▶ **ACTIVITY**
Which lines of the records hold the string "agent"? Report only how many of them there are.

[[ EXERCISE INPUTS open ]]

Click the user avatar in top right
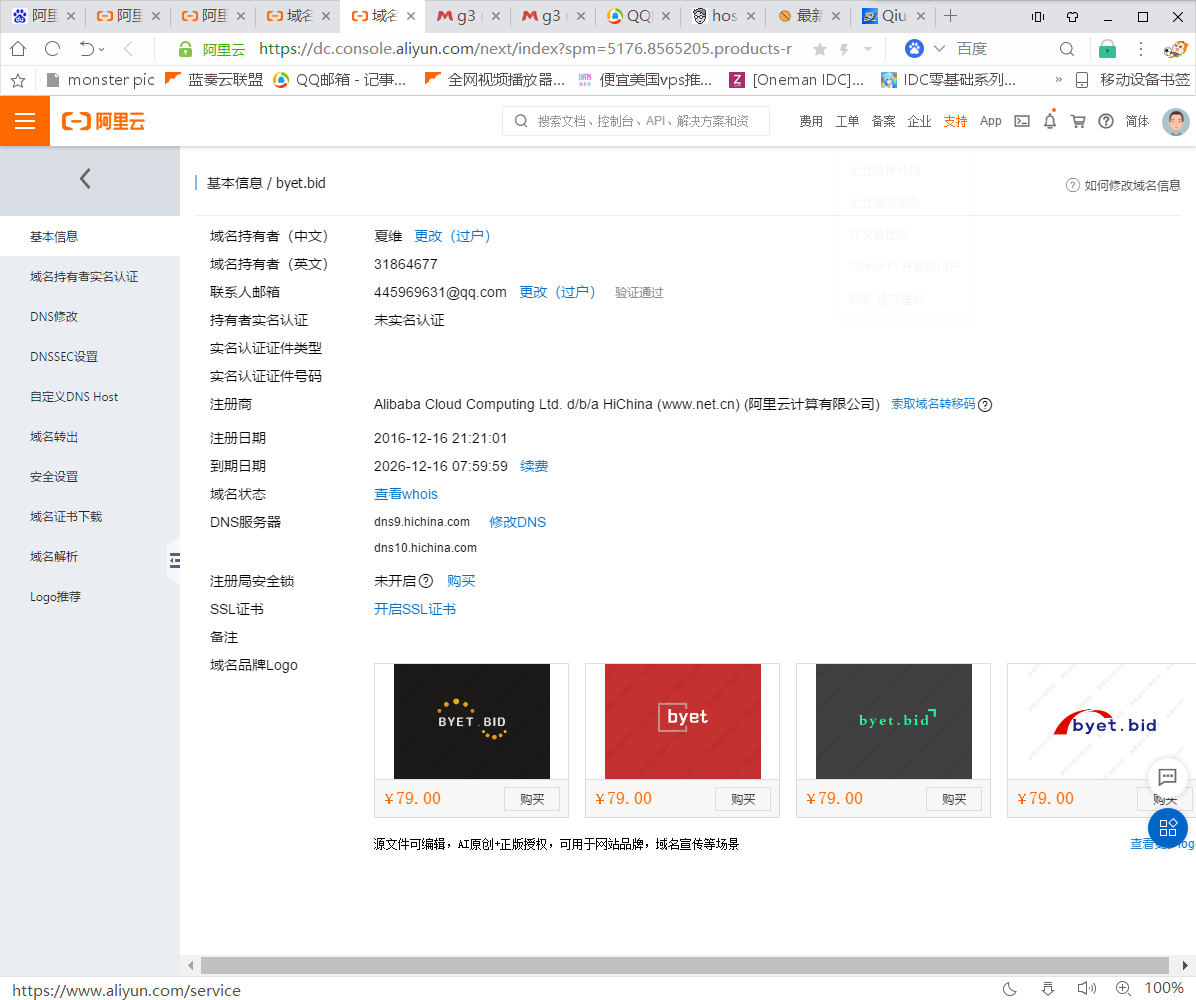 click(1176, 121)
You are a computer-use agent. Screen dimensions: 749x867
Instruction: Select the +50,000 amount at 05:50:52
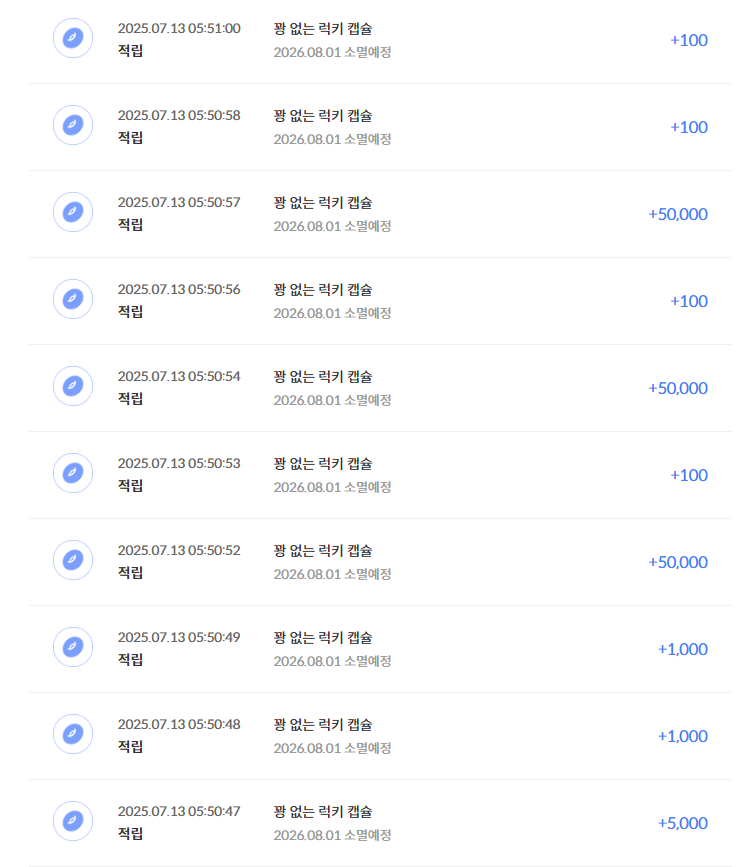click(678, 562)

[[ EXERCISE INPUTS closed ]]
[[ EXERCISE INPUTS open ]]

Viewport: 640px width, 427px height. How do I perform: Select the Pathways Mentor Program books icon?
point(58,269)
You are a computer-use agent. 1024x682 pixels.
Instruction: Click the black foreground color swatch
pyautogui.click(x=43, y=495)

[[ EXERCISE INPUTS closed ]]

▶ **EXERCISE OUTPUT**
2